Introduction
In this module, you learn how to:
- Design and implement standards and practices for securing the application development process
- Design and implement a full lifecycle strategy for application security
- Evaluate the security posture of existing application portfolios
- Evaluate threats to business-critical applications by using threat modeling
- Design a solution for workload identities to authenticate and access Azure resources
- Design a solution for API management and security
- Design solutions that secure applications by using Azure Web Application Firewall (WAF)
- Map technologies to application security requirements
The content in the module helps you prepare for the certification exam SC-100: Microsoft Cybersecurity Architect.
Prerequisites
- Advanced experience and knowledge in identity and access, platform protection, security operations, securing data, and securing applications.

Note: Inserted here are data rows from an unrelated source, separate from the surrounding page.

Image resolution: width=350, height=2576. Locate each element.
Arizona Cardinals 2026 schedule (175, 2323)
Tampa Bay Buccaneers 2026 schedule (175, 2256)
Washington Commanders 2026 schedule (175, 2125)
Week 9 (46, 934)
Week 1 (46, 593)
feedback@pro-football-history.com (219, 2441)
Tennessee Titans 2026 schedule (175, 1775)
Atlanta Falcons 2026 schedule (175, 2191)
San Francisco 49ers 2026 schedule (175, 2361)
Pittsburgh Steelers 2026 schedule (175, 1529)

- Experience with hybrid and cloud implementations.
Why application security matters for architects
As a cybersecurity architect, you design security strategies that protect applications across their entire lifecycle. Applications represent one of the most significant attack surfaces in any organization. They process sensitive data, expose APIs to external consumers, and rely on complex dependencies that can introduce vulnerabilities at every layer.

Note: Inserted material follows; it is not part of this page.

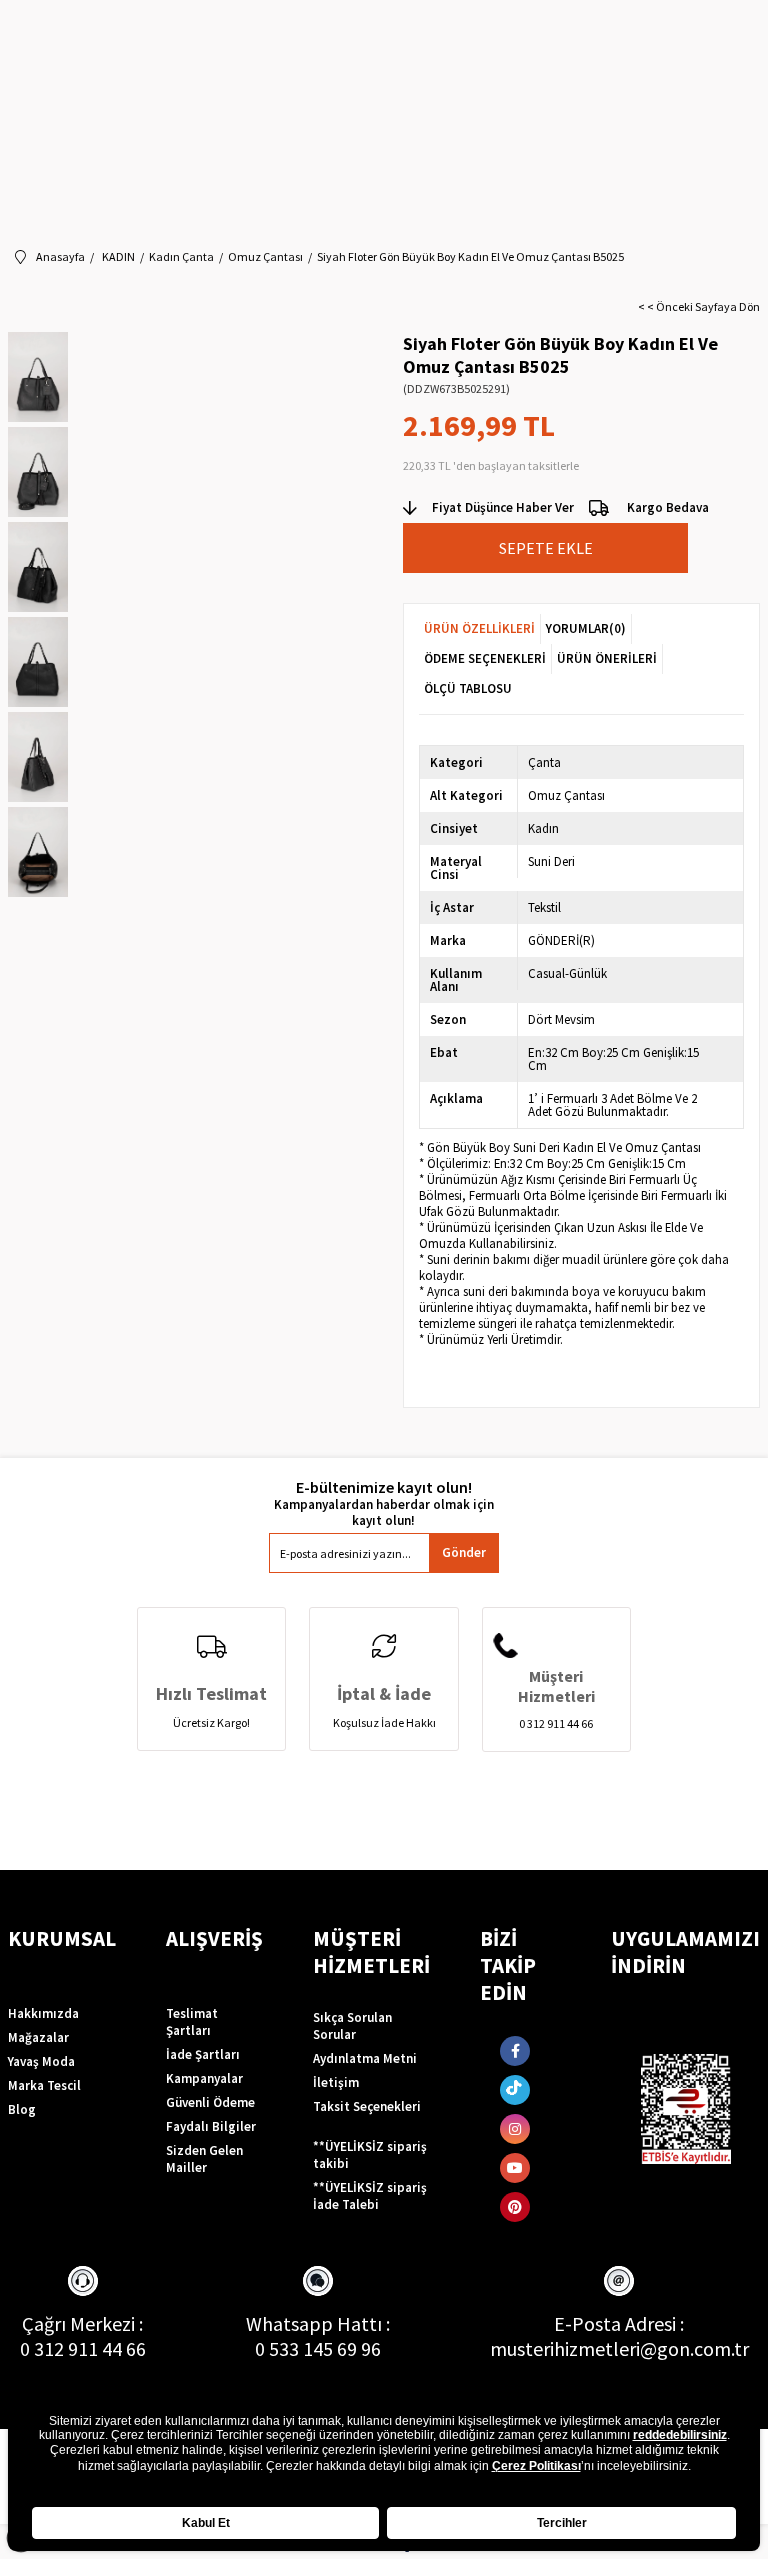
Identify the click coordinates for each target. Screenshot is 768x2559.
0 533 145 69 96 (318, 2348)
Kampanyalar (204, 2078)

Your role isn't to write secure code yourself, but to define the standards, select the technologies, and design the architectures that make secure development the default path for your organization. This means you need to understand how security controls map to each phase of the application lifecycle, from initial requirements through production operations.

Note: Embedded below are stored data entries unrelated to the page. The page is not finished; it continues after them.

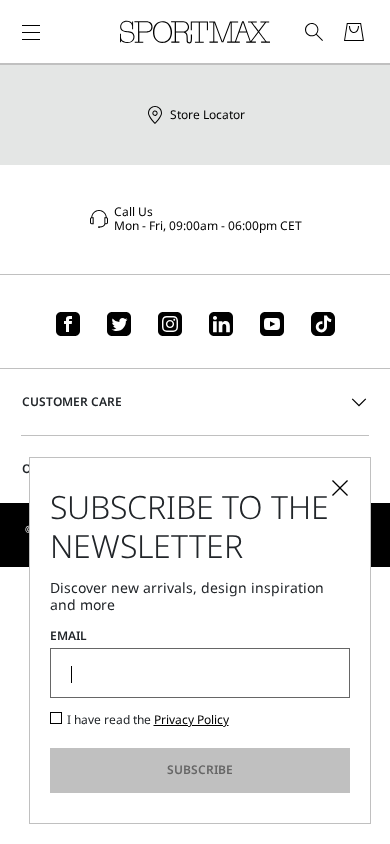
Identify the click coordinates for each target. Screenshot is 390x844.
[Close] (340, 488)
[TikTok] (323, 324)
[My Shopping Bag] (354, 32)
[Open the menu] (31, 32)
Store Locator (207, 114)
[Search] (314, 32)
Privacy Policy (191, 719)
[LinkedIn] (221, 324)
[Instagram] (170, 324)
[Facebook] (68, 324)
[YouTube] (272, 324)
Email (68, 636)
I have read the (148, 720)
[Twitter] (119, 324)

This module covers both foundational practices, like the Microsoft Security Development Lifecycle (SDL) and the Microsoft Cloud Security Benchmark v2 (MCSBv2) DevOps Security controls, and specific Azure technologies that protect applications at runtime. You evaluate how to assess existing application portfolios, model threats against business-critical systems, and design solutions that use workload identities, API management, and web application firewalls to reduce risk.
Each unit builds on the previous one, starting with the standards and frameworks that guide secure development, then moving through evaluation techniques, and finishing with specific technology solutions you recommend as part of your architecture.